L’utilisation des moyens frauduleux a pour but de provoquer la procuration par la


victime entre les mains de l’escroc ou d’une tierce personne la chose convoitée. Il s’agit donc
selon l’article 540 du Code pénal de tout « profit pécuniaire illégitime» qu’il peut s’agir de
numéraire, de valeur mobilière, d’un bien corporel (meuble ou immeuble) ou incorporel,
d’une subvention, aide financière ou d’un service. L’article 540 désigne toute sorte de
« titres » : ex. un contrat de prêt, une police d’assurance, une promesse d’achat ou de vente,
une quittance. À condition que la procuration ait lieu à son préjudice ou à celui d’un tiers. Il
importe dans ce cas de démontrer l’existence du préjudice qui consiste à une remise du bien
non librement consentie. Une différence avec le texte français (art 313-1), l’article 540 du CP
est applicable aux biens mobiliers et immobiliers.

c)- Le préjudice :

L’article 540 du Code pénal fait référence au préjudice de la victime ou au préjudice d’un
tiers. Il importe donc de démontrer l’existence du préjudice : « la détermine à des actes
préjudiciables à ces intérêts pécuniaires ou à ceux d’un tiers ».
La remise est la conséquence obligée des manœuvres frauduleuses, la remise donc de la
chose et le préjudice constaté suffit à apporter la preuve du délit d'escroquerie, sauf à prouver
aussi le lien de causalité entre les manœuvres frauduleuses et le préjudice subi par la victime.
2- L’élément moral :
L’escroquerie est un délit intentionnel qui suppose donc, chez l’agent, la volonté d’obtenir
la remise de la chose convoitée par l’emploi des moyens qu’on sait frauduleux. L’intention
coupable se déduit des manœuvres frauduleuses employées. Son appréciation relève du
pouvoir souverain des juges du fond. Peu importe le mobile, escroquer pour aider une
association charitable ou pour se faire rembourser un crédit demeure une escroquerie.

§2. La répression
• En vertu de l’article 540 du Code pénal, l’auteur de l’escroquerie encourt une peine
d’emprisonnement d'un à cinq ans et d'une amende de 500 à 5 000 dirhams (5000 à
50 000 DH selon le PCP). Cette peine peut être aggravée est portée au double, et le
maximum de l'amende à 100.000 dirhams si le coupable est une personne ayant fait
appel au public en vue de l'émission d'actions, obligations, bons, parts ou titres
quelconques, soit d'une société, soit d'une entreprise commerciale ou
industrielle (Droit pénal des affaires : la distribution des dividendes fictifs- la création
de société fictives- la publication de faux bilans).

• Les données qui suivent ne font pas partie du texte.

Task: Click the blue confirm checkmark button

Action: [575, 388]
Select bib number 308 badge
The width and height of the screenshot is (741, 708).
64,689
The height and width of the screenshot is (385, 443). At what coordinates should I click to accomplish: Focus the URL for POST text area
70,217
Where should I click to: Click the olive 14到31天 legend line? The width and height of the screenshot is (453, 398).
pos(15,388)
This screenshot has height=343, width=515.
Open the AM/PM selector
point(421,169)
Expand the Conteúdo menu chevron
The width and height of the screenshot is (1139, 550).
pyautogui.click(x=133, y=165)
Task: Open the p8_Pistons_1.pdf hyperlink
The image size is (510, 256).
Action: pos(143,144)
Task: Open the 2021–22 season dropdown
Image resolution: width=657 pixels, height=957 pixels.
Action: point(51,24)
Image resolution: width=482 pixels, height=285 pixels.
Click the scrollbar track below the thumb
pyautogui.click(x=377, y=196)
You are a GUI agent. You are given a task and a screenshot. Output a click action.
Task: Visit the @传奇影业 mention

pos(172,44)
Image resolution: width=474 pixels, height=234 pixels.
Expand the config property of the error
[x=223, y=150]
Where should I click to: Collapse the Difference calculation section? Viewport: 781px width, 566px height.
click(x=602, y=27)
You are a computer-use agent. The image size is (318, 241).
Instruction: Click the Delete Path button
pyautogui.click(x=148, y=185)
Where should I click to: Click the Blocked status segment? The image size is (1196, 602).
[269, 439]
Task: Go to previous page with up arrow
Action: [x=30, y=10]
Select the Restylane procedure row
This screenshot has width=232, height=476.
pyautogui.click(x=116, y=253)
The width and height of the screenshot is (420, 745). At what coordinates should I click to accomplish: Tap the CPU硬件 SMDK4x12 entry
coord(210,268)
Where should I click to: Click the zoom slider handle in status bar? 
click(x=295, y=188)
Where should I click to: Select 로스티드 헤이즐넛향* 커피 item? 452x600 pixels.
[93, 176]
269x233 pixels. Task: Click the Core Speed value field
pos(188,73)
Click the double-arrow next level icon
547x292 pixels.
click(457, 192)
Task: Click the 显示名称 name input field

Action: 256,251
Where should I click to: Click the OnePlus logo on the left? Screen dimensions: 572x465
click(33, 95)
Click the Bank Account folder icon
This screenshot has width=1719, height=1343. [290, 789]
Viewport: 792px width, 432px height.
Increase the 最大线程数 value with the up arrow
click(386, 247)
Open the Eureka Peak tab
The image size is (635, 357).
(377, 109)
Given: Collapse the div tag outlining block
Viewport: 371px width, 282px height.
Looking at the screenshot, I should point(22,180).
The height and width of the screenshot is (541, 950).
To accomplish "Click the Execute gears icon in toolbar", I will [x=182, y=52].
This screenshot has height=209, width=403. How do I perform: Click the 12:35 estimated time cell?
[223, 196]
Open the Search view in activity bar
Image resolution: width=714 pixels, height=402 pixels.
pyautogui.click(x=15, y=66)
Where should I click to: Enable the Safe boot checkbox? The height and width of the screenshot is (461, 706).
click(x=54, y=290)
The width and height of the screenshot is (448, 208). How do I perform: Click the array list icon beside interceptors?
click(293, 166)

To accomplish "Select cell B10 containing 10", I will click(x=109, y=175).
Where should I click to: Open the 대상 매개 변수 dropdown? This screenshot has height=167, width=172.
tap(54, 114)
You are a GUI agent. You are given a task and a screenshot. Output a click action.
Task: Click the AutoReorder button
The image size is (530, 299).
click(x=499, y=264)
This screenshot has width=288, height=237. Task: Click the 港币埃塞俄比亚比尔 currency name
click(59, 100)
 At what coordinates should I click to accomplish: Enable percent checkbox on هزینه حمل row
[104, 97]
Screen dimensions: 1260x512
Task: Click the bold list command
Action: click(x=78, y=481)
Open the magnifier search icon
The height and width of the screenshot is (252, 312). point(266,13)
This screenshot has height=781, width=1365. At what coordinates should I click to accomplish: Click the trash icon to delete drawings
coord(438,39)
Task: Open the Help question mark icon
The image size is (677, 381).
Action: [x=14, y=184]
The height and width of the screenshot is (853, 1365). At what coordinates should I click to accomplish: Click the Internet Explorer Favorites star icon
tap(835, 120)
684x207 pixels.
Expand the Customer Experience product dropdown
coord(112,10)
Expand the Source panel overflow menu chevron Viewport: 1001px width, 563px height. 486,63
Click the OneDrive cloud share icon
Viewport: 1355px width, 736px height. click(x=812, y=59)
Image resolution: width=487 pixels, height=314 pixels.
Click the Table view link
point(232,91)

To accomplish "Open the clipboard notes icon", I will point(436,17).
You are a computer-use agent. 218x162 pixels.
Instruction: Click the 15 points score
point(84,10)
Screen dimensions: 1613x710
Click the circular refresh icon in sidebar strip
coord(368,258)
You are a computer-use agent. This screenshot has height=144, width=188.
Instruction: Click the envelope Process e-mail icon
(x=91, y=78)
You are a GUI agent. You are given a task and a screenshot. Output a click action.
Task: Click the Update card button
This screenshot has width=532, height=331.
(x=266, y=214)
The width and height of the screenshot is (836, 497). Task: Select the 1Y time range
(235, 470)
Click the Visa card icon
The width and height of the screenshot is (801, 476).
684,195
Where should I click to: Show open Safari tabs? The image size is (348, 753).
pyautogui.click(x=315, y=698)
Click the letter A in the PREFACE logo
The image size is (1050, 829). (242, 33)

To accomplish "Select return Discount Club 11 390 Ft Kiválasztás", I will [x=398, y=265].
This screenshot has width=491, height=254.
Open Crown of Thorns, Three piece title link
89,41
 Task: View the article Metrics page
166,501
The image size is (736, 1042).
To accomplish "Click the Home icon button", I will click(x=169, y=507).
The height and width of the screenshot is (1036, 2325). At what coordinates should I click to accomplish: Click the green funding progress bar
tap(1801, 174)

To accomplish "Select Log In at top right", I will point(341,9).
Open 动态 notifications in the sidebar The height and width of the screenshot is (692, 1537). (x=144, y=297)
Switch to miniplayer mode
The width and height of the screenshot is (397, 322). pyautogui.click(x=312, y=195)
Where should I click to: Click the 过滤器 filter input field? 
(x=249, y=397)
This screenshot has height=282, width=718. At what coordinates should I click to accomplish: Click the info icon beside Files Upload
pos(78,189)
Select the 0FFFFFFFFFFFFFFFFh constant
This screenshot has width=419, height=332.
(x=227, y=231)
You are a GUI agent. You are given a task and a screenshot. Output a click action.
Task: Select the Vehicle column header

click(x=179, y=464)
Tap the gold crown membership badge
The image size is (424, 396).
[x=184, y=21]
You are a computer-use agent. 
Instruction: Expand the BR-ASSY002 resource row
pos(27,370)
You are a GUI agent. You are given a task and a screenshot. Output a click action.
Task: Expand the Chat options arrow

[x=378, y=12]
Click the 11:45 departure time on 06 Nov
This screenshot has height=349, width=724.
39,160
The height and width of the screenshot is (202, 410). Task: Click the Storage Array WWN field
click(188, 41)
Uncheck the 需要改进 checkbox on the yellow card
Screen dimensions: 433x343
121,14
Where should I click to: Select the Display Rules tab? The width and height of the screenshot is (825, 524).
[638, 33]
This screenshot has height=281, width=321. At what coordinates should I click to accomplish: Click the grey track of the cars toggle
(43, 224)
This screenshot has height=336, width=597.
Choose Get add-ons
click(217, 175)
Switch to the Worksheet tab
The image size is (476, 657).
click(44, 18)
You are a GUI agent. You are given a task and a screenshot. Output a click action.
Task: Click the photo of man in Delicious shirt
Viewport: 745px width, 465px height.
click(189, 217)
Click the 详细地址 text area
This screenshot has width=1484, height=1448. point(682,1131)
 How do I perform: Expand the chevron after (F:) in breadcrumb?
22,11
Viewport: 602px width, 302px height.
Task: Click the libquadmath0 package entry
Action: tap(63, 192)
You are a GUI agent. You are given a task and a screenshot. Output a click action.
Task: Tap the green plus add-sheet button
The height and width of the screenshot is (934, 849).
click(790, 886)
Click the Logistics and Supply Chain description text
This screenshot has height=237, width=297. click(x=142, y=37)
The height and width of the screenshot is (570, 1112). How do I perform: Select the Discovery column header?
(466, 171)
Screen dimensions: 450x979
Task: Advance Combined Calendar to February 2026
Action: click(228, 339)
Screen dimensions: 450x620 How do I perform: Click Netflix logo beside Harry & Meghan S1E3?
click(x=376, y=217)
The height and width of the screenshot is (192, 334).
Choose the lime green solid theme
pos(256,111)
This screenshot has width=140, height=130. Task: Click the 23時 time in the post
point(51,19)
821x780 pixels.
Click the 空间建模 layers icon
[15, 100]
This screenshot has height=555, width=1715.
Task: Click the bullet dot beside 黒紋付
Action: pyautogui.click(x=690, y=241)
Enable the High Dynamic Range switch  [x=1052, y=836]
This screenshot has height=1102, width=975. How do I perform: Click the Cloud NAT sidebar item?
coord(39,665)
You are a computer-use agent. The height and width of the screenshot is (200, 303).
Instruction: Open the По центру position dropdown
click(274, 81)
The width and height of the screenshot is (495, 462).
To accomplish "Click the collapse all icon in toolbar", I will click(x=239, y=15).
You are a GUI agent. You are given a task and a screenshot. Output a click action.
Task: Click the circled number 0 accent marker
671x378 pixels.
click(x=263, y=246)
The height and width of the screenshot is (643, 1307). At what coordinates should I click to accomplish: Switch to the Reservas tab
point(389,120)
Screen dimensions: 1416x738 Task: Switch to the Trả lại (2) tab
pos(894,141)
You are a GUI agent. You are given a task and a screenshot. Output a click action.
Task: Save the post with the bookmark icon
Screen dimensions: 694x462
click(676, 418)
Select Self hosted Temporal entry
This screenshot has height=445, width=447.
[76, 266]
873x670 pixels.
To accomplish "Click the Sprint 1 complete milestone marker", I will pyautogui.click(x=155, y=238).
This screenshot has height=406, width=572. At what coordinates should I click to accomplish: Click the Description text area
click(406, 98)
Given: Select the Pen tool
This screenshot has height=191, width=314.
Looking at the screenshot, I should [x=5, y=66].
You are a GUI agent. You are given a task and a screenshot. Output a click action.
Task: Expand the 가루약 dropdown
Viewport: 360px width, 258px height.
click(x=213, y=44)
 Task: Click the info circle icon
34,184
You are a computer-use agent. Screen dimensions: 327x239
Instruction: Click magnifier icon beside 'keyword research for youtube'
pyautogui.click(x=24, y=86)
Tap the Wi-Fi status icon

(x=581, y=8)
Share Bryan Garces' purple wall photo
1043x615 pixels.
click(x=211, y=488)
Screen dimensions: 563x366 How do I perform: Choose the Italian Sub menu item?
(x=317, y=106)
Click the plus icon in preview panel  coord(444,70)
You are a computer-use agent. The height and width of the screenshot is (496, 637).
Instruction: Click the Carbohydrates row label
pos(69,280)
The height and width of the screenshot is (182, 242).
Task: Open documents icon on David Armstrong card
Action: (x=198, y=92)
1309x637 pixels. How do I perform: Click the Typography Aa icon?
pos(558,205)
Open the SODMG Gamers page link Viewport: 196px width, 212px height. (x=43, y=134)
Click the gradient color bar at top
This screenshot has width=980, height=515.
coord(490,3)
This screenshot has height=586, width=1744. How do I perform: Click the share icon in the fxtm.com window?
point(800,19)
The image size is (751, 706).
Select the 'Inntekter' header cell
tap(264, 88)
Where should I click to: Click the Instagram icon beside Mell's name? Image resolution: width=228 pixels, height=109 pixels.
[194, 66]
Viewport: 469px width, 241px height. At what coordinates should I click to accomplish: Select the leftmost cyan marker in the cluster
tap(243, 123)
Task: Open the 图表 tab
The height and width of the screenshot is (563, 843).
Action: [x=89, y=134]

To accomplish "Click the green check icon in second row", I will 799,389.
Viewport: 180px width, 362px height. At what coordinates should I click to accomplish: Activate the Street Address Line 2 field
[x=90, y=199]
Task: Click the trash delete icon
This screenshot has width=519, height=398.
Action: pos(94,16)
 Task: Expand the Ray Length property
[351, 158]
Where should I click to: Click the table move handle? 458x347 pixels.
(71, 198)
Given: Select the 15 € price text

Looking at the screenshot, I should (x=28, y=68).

• En plus des sanctions précitées, le coupable de délit d’escroquerie peut se voir frappé
pour cinq ans au moins et dix ans au plus de l'interdiction d’un ou plusieurs des droits
civiques, civils ou de famille visés à l’article 26 du Code pénal. Les juridictions
peuvent également prononcer à son encontre une interdiction de séjour. La tentative
de délit d’escroquerie est punie des mêmes peines que l'infraction consommée.

• L’immunité familiale prévue pour le vol (art 534 à 536 du CP) est étendue à
l’escroquerie par l’article 541. Il s’agit de toute escroquerie commise par des maris au
préjudice de leurs femmes, par des femmes au préjudice de leurs maris. Ainsi que,
l'escroquerie commise par des ascendants au préjudice de leurs enfants ou autres
descendants. Aussi, il ne peut donner lieu à une poursuite pénale, l'escroquerie
commise par des descendants au préjudice de leurs ascendants ou entre parents ou
alliés jusqu'au quatrième degré inclusivement, ne peut être poursuivi que sur plainte
de la personne lésée; le retrait de la plainte met fin aux poursuites. Toutefois, les
personnes autres que celles désignées aux ci-dessus, qui ont agi comme coauteurs ou
complices de ces infractions ou qui en ont recelé le produit, ne peuvent bénéficier de
cette immunité.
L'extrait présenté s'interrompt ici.